Exploratory Data Analysis of Crime in San Francisco
The dataset I chose was a data set on crime in San Francisco.
I have filtered the dataset which is large at 350 mb down to only theft incidents in 2014. I did this by taking that file and running commands:
egrep "2014" SFPD_Incidents_-_from_1_January_2003.csv > SFPD_2014.csv egrep "LARCENY/THEFT" SFPD_2014.csv > SFPD_2014_theft.csv cat col_format.csv SFPD_2014_theft.csv > SFPD_2014_theft_col.csv
Dashboards follow each hypothesis.
- My first hypothesis is that most thefts occur at night in residential neighborhoods. Given that many people have to park their cars outside at night, I assume that most crime occurs when people are asleep.
By looking into this data, I decided that it would likely be more interesting to try and look at it day by day (rather than just cumulatively). We can see that evening time is by far the most likely time that thefts will occur with weekdays frequently around 6PM to 8PM while the weekends see a jump in thefts around midnight as well. Sunday was by far the calmest day - something I might want to look at further along.

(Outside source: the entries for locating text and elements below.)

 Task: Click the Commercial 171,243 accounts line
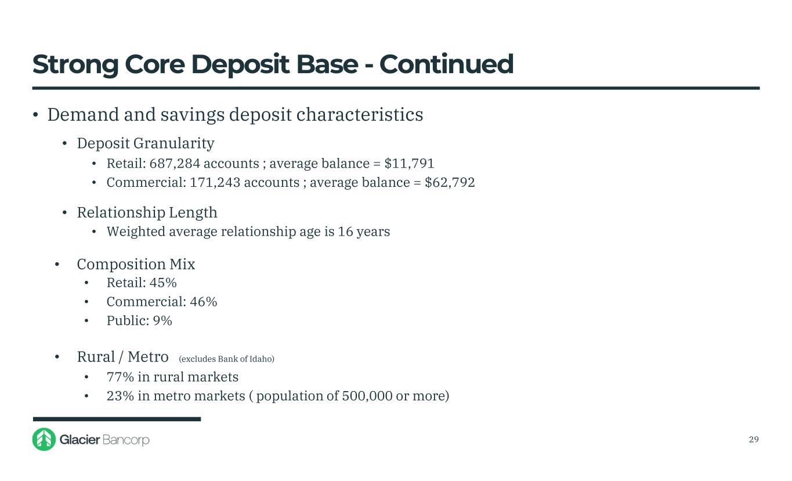click(x=291, y=183)
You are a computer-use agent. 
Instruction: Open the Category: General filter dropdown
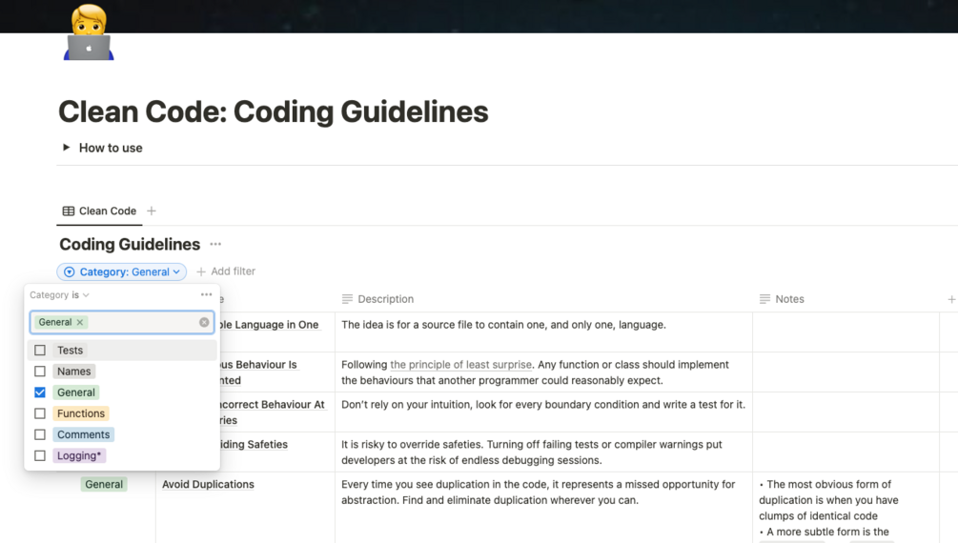(x=122, y=272)
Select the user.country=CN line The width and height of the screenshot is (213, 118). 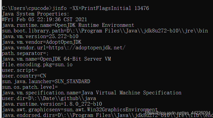tap(24, 76)
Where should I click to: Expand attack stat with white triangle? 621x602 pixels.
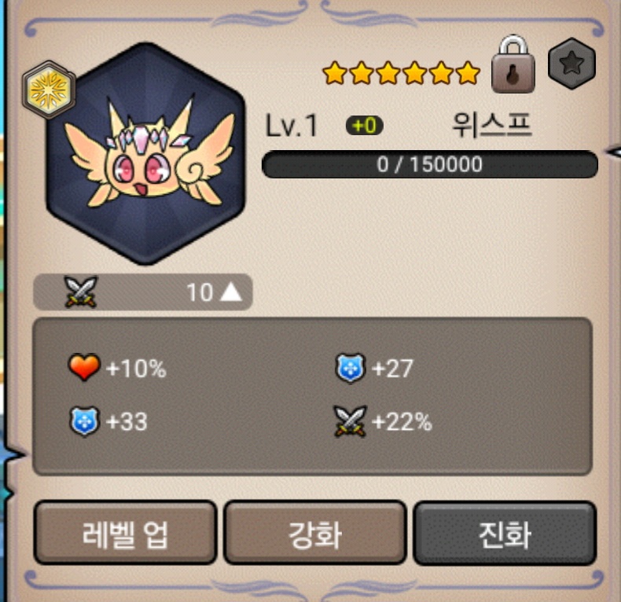click(231, 292)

After completing that histogram of just dates and times I need to dive deeper into the data and better understand time and certain neighborhoods.
Then I created a new parameter that is "Residential" and "Non-Residential".
- Bayview (kind of)
I then got the resulting box and whisker plot.
Once I was able to do that I was able to confirm my hypothesis, it seems that more crime occurs in residential neighborhoods than non-residential neighborhoods on any given day of the week. The one important thing to keep in mind is that I used my personal knowledge of the districts (as well as maps from each police station to classify it as residential or non-residential - this is an unofficial classification). In terms of my hypothesis it is not so clear that most crime occurs at "night" - it seems that dusk is the time at which most crime occurs.
- Given my previous data, I was able to see that the Southern District has the most theft. My hypothesis is that it has the most unresolved crime. I also hypothesize that more crimes are resolved in the richest neighborhoods than in poor neighborhoods. Specifically, I believe that the Richmond and Northern districts have the high proportion of solved crimes per crime committed.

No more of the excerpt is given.